Complete the following
(a) Reproduce the part of the SSD controller article that opens with the words containing "Silicon Motion has" and closes with "consumer NVMe SSDs.", keeping every word and mark unchanged.
(b) List every SSD controller that the SSD controller article identifies by a model number.

-- BEGIN Selected text --

Silicon Motion has announced the official launch of their first generation of PCIe 4.0-capable NVMe SSD controllers. These controllers have been on the roadmap for quite a while and have been previewed at trade shows, but the first models are now shipping. The high-end SM2264 and mainstream SM2267/SM2267XT controllers will enable consumer SSDs that move beyond the performance limits of the PCIe 3.0 x4 interface that has been the standard for almost all previous consumer NVMe SSDs.

The high-end SM2264 controller is the successor to Silicon Motion's SM2262(EN) controllers, and the SM2264 brings the most significant changes that add up to a doubling of performance. The SM2264 still uses 8 NAND channels, but now supporting double the speed: up to 1600MT/s. The controller includes four ARM Cortex R8 cores, compared to two cores on SMI's previous client/consumer NVMe controllers. As with most SSD controllers aiming for the high end PCIe 4.0 product segment, the SM2264 is fabbed on a smaller node: TSMC's 12nm FinFET process, which allows for substantially better power efficiency than the 28nm planar process used by the preceding generation of SSD controllers. The SM2264 also includes support for some enterprise-oriented features like SR-IOV virtualization, though we probably won't see that enabled on consumer SSD products. The SM2264 also includes the latest generation of Silicon Motion's NANDXtend ECC system, which switches from a 2kb to 4kB codeword size for the LDPC error correction.

The SM2264 controller will be competing with in-house controllers used by Samsung and Western Digital for their flagship consumer SSDs, and against the upcoming Phison E18 controller. Phison's E16 controller was the first consumer PCIe 4.0 controller to hit the market, but is now being outclassed by a second wave of PCIe 4.0 controllers that come much closer to using the full potential of a PCIe 4.0 x4 interface. The SM2264 controller is currently sampling to drive vendors, but we don't have an estimate for when products will be hitting the shelves.

-- END Selected text --
-- BEGIN Records provided --

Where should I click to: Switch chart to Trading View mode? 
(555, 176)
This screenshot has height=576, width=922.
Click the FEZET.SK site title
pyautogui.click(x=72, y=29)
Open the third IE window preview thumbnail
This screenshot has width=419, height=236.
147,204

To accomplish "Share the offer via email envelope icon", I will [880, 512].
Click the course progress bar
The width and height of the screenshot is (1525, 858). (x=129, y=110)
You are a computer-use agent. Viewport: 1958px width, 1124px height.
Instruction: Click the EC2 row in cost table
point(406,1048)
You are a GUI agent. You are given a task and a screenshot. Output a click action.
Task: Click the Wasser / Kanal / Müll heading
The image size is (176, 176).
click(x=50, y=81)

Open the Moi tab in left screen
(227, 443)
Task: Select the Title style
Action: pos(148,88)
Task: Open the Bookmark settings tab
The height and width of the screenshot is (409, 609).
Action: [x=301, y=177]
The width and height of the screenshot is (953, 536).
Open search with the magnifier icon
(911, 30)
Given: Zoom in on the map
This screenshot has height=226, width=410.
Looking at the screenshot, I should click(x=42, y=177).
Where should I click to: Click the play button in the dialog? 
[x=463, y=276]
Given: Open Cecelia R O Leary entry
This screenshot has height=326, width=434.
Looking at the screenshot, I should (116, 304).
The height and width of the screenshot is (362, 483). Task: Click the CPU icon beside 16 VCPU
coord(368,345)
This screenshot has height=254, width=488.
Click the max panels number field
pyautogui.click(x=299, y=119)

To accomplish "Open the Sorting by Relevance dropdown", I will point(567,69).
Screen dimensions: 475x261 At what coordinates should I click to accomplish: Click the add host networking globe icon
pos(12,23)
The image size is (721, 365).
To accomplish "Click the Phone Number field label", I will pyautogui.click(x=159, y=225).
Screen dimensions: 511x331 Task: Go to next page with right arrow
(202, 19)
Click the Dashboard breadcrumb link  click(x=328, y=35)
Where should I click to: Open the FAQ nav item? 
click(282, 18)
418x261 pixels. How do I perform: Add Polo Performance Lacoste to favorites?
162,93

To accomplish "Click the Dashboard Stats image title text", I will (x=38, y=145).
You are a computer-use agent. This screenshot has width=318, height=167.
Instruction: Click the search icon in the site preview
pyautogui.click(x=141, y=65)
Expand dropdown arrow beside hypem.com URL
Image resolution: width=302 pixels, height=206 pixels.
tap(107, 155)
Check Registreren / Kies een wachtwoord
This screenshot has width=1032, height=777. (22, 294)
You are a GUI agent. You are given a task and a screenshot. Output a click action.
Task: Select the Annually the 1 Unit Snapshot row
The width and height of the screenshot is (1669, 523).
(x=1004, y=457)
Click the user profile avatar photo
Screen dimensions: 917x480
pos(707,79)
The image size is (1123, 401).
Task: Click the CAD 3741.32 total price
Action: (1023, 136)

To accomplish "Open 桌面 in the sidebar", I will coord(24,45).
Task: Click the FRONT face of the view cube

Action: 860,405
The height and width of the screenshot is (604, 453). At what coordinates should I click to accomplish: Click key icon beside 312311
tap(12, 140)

-- END Records provided --

Response list
(a)
Silicon Motion has announced the official launch of their first generation of PCIe 4.0-capable NVMe SSD controllers. These controllers have been on the roadmap for quite a while and have been previewed at trade shows, but the first models are now shipping. The high-end SM2264 and mainstream SM2267/SM2267XT controllers will enable consumer SSDs that move beyond the performance limits of the PCIe 3.0 x4 interface that has been the standard for almost all previous consumer NVMe SSDs.

(b)
SM2264
SM2267
SM2267XT
SM2262(EN)
Phison E18
Phison E16